►
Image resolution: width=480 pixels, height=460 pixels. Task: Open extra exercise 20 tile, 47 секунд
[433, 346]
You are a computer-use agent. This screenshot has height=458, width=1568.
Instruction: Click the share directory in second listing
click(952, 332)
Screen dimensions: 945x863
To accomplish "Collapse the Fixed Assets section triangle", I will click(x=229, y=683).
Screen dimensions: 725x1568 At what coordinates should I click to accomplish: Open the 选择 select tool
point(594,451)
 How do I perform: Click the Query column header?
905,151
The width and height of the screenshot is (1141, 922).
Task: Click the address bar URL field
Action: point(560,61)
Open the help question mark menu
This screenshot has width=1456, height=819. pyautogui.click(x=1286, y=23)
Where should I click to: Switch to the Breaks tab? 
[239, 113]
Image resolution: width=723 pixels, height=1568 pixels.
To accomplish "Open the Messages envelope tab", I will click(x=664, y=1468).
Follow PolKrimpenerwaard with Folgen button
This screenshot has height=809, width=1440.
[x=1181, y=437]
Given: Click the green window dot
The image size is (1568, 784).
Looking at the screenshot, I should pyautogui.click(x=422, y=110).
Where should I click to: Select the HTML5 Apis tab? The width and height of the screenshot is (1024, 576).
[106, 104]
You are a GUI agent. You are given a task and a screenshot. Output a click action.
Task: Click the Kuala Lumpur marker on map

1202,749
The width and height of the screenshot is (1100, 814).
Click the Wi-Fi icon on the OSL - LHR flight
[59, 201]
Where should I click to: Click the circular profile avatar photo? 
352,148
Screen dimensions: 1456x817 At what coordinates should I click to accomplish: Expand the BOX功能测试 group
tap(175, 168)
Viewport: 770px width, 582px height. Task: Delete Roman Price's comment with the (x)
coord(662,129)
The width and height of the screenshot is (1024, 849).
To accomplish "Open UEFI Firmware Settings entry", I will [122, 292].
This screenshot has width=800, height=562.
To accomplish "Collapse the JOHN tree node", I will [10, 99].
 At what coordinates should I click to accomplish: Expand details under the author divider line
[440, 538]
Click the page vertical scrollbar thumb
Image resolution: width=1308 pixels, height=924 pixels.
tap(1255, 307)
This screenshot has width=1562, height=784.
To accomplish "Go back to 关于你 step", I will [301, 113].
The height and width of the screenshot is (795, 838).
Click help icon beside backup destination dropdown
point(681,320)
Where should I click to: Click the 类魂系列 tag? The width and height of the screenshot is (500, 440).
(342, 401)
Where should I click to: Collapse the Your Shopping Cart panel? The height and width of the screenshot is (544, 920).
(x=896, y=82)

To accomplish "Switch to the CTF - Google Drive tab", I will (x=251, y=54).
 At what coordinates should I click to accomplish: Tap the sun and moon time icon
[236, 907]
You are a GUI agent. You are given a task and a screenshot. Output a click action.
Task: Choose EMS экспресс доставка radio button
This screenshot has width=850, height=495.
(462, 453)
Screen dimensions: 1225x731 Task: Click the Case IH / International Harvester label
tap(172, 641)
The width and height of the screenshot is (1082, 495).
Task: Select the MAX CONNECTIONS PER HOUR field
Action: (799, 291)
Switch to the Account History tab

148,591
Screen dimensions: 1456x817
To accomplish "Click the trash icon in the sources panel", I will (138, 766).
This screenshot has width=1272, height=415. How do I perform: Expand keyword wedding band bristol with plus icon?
◄
Retype all of the items above word for word, keeping every line in its original order.

Image resolution: width=480 pixels, height=460 pixels. Task: Open extra exercise 20 tile, 47 секунд
[433, 346]
You are a computer-use agent. This screenshot has height=458, width=1568.
Instruction: Click the share directory in second listing
click(952, 332)
Screen dimensions: 945x863
To accomplish "Collapse the Fixed Assets section triangle", I will click(x=229, y=683).
Screen dimensions: 725x1568 At what coordinates should I click to accomplish: Open the 选择 select tool
point(594,451)
 How do I perform: Click the Query column header?
905,151
The width and height of the screenshot is (1141, 922).
Task: Click the address bar URL field
Action: point(560,61)
Open the help question mark menu
This screenshot has width=1456, height=819. pyautogui.click(x=1286, y=23)
Where should I click to: Switch to the Breaks tab? 
[239, 113]
Image resolution: width=723 pixels, height=1568 pixels.
To accomplish "Open the Messages envelope tab", I will click(x=664, y=1468).
Follow PolKrimpenerwaard with Folgen button
This screenshot has height=809, width=1440.
[x=1181, y=437]
Given: Click the green window dot
The image size is (1568, 784).
Looking at the screenshot, I should pyautogui.click(x=422, y=110).
Where should I click to: Select the HTML5 Apis tab? The width and height of the screenshot is (1024, 576).
[106, 104]
You are a GUI agent. You are given a task and a screenshot. Output a click action.
Task: Click the Kuala Lumpur marker on map

1202,749
The width and height of the screenshot is (1100, 814).
Click the Wi-Fi icon on the OSL - LHR flight
[59, 201]
Where should I click to: Click the circular profile avatar photo? 
352,148
Screen dimensions: 1456x817 At what coordinates should I click to accomplish: Expand the BOX功能测试 group
tap(175, 168)
Viewport: 770px width, 582px height. Task: Delete Roman Price's comment with the (x)
coord(662,129)
The width and height of the screenshot is (1024, 849).
To accomplish "Open UEFI Firmware Settings entry", I will [122, 292].
This screenshot has width=800, height=562.
To accomplish "Collapse the JOHN tree node", I will [10, 99].
 At what coordinates should I click to accomplish: Expand details under the author divider line
[440, 538]
Click the page vertical scrollbar thumb
Image resolution: width=1308 pixels, height=924 pixels.
tap(1255, 307)
This screenshot has width=1562, height=784.
To accomplish "Go back to 关于你 step", I will [301, 113].
The height and width of the screenshot is (795, 838).
Click help icon beside backup destination dropdown
point(681,320)
Where should I click to: Click the 类魂系列 tag? The width and height of the screenshot is (500, 440).
(342, 401)
Where should I click to: Collapse the Your Shopping Cart panel? The height and width of the screenshot is (544, 920).
(x=896, y=82)

To accomplish "Switch to the CTF - Google Drive tab", I will (x=251, y=54).
 At what coordinates should I click to accomplish: Tap the sun and moon time icon
[236, 907]
You are a GUI agent. You are given a task and a screenshot. Output a click action.
Task: Choose EMS экспресс доставка radio button
This screenshot has width=850, height=495.
(462, 453)
Screen dimensions: 1225x731 Task: Click the Case IH / International Harvester label
tap(172, 641)
The width and height of the screenshot is (1082, 495).
Task: Select the MAX CONNECTIONS PER HOUR field
Action: (799, 291)
Switch to the Account History tab

148,591
Screen dimensions: 1456x817
To accomplish "Click the trash icon in the sources panel", I will (138, 766).
This screenshot has width=1272, height=415. How do I perform: Expand keyword wedding band bristol with plus icon?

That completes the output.